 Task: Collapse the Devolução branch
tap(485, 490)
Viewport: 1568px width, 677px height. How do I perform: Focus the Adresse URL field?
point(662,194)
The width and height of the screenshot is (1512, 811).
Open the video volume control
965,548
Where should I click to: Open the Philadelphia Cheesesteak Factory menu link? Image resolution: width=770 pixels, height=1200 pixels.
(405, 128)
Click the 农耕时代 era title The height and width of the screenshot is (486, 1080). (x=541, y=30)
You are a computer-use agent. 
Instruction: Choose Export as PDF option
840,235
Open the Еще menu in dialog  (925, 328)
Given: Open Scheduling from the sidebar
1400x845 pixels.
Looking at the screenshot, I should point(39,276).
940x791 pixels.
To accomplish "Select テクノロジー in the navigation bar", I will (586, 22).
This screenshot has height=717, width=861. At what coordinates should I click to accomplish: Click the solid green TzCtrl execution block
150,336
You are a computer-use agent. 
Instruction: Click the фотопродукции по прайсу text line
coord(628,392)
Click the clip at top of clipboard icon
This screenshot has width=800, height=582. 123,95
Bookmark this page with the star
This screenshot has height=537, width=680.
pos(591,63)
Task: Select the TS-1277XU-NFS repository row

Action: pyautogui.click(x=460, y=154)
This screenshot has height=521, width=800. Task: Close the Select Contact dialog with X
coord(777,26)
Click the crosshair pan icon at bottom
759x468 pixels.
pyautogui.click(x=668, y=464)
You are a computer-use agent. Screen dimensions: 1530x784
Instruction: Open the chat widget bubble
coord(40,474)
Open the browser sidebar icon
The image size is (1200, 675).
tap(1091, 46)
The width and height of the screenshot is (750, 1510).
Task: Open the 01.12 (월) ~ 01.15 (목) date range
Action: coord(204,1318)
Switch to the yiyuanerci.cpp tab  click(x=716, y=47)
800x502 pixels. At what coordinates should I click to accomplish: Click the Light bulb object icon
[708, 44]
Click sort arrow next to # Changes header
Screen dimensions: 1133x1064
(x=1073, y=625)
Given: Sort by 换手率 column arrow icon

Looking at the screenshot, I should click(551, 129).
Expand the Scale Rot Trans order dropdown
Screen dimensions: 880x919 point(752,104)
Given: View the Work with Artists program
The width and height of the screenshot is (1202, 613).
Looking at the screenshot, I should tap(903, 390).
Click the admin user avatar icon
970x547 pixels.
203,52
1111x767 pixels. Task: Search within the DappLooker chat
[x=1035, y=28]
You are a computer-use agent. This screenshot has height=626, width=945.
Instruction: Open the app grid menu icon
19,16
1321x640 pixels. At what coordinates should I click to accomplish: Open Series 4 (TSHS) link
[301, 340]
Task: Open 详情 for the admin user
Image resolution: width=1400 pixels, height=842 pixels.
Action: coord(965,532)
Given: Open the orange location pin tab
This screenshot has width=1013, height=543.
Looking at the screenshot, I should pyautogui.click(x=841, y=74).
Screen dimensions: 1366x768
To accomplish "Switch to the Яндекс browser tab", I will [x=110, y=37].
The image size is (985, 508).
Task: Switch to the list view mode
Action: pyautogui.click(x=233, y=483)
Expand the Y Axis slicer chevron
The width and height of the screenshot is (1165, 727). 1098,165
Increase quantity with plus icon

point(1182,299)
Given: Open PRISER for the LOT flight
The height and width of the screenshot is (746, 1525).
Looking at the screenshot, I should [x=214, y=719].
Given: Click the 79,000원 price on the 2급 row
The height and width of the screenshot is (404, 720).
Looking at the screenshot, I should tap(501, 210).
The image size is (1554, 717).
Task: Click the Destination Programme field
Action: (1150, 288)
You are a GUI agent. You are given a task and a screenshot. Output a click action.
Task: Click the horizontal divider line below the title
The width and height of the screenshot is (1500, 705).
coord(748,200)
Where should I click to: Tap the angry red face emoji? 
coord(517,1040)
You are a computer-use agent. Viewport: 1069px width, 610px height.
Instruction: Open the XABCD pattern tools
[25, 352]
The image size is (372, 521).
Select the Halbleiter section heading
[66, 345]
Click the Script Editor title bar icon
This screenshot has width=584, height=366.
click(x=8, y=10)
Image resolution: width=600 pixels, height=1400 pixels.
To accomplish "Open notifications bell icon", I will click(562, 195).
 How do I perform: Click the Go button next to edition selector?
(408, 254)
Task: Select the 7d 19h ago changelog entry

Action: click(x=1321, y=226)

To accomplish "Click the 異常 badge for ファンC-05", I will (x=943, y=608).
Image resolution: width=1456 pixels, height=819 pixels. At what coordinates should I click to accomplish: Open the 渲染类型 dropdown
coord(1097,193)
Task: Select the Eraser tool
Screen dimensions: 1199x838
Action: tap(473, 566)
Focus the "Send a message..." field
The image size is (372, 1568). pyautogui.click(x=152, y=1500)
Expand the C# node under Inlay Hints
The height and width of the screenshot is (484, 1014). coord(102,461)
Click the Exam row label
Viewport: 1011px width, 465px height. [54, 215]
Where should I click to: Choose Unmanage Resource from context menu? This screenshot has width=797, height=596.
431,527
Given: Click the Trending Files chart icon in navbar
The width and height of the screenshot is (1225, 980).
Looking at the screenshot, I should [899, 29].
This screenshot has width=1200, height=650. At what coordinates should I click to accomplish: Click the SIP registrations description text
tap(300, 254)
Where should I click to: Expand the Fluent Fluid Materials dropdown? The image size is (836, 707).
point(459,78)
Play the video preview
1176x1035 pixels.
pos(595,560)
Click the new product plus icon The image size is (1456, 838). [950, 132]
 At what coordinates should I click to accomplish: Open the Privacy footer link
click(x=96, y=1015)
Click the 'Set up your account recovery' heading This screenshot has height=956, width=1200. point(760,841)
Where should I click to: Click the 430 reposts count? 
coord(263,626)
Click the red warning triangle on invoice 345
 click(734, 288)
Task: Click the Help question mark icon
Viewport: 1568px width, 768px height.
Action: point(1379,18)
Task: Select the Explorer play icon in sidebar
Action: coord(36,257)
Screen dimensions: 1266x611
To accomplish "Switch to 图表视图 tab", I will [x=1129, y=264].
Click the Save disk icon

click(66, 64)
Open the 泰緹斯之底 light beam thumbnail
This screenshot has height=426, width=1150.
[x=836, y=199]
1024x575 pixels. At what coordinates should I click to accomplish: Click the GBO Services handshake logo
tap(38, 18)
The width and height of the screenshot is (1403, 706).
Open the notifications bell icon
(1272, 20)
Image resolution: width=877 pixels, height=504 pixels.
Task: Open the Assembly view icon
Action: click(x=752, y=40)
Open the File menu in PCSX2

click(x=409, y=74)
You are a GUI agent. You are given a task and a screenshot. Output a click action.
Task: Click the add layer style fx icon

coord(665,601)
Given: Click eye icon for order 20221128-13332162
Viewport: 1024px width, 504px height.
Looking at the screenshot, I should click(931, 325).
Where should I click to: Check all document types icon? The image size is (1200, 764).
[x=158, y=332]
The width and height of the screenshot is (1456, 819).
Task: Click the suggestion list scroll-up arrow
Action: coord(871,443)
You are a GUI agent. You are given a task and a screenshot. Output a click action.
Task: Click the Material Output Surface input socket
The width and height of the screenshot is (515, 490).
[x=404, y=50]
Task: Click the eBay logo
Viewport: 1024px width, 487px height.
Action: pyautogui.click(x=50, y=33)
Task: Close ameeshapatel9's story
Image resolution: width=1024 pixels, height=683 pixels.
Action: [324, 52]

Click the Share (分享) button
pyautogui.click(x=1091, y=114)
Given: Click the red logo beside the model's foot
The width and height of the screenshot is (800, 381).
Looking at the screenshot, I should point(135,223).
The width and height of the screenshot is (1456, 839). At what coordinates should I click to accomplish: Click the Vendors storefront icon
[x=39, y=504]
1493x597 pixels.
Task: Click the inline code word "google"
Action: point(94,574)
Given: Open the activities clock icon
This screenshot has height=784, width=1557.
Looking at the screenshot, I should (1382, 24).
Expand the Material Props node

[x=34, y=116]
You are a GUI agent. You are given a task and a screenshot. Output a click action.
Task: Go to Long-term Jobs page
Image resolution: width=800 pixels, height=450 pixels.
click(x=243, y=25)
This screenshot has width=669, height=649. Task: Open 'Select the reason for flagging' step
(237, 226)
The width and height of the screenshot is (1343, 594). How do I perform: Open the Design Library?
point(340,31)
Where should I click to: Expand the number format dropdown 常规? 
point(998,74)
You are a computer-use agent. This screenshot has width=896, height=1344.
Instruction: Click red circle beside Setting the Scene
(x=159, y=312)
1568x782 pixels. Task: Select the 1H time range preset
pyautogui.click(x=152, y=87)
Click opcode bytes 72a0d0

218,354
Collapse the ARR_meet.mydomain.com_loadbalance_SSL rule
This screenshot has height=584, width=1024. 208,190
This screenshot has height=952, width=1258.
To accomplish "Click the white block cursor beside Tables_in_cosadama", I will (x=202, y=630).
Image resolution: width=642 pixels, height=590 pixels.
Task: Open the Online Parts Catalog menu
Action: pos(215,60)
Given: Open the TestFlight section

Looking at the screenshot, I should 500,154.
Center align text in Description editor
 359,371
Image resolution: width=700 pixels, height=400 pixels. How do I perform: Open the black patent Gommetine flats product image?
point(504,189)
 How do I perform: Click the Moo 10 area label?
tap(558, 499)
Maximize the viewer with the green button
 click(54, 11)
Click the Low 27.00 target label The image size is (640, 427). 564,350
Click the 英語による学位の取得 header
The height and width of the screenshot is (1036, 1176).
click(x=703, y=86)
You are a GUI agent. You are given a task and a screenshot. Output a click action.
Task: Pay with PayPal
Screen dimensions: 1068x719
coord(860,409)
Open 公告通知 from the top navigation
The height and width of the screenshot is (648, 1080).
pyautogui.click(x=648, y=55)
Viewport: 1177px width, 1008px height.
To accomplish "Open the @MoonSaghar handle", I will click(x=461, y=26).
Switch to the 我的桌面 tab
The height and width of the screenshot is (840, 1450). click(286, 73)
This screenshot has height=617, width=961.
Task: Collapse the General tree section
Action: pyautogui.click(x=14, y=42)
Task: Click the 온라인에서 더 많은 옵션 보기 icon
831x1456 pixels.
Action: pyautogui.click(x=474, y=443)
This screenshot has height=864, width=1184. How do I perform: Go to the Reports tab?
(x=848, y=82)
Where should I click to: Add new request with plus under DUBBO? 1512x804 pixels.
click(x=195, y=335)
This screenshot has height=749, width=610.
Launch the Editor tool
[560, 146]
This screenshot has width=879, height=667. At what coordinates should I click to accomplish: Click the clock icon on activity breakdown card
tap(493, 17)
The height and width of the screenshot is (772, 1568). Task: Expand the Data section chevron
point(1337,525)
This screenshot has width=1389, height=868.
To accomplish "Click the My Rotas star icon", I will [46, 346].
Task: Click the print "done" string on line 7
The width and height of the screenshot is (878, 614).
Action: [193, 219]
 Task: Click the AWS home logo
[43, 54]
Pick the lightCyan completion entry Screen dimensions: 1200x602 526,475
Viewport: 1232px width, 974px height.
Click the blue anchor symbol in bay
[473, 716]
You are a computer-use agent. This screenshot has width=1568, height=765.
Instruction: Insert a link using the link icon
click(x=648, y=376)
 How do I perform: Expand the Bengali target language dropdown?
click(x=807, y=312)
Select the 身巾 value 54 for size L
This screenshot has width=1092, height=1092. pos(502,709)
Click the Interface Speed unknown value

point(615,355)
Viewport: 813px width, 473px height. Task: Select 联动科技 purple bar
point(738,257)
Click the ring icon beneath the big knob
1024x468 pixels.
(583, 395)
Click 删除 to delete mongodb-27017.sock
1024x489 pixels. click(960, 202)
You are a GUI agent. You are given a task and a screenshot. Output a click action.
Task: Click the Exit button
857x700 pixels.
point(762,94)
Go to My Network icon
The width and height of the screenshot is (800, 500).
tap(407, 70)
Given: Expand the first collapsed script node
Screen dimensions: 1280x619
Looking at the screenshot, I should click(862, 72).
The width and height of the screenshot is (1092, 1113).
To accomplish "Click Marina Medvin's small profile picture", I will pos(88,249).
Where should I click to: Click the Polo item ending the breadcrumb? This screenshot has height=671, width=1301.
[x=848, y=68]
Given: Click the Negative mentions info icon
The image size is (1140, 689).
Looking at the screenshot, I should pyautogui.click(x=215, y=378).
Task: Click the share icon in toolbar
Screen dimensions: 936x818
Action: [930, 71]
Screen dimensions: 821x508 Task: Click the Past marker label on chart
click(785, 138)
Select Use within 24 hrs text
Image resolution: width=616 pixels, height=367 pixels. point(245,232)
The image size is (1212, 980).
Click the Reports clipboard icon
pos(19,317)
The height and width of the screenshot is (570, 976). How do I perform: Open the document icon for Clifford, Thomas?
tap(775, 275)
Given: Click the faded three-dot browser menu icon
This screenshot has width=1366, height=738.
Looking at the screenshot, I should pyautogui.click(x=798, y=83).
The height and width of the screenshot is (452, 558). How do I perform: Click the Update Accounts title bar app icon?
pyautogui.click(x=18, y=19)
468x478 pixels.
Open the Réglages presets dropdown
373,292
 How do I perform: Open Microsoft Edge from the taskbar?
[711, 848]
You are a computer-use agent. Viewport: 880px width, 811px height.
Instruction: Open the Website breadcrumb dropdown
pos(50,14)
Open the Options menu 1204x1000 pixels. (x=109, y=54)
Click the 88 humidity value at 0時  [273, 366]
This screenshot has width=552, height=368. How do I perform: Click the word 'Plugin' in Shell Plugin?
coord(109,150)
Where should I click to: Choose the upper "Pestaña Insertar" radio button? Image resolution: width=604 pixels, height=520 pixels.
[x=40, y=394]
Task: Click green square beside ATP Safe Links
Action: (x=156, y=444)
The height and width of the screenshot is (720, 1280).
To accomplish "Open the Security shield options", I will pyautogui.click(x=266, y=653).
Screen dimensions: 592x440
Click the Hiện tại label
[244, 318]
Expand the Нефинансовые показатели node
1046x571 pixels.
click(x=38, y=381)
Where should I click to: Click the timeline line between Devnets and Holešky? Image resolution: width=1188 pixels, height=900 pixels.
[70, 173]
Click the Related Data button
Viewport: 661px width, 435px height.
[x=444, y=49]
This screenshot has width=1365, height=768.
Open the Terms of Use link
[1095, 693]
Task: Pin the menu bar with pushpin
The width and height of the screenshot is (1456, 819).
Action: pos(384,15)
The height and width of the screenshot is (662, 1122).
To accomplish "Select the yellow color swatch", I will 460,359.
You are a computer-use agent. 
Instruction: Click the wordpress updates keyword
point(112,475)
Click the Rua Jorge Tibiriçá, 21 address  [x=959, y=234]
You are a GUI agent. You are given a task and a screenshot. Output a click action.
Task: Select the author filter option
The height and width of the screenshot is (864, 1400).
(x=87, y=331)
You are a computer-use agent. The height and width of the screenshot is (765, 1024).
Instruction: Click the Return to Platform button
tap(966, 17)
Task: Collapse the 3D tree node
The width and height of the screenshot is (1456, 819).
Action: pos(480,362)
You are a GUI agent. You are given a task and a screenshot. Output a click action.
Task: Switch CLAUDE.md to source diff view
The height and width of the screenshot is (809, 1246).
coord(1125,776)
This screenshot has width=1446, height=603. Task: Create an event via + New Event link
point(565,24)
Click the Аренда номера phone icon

——————————

Revise the data starting at the line that contains "Switch to the yiyuanerci.cpp" and ending at the line that contains "(x=1073, y=625)": write out only those lines again, replacing "Light bulb" with "Desk lamp" and leaving everything else unchanged.

Switch to the yiyuanerci.cpp tab  click(x=716, y=47)
800x502 pixels. At what coordinates should I click to accomplish: Click the Desk lamp object icon
[708, 44]
Click sort arrow next to # Changes header
Screen dimensions: 1133x1064
(x=1073, y=625)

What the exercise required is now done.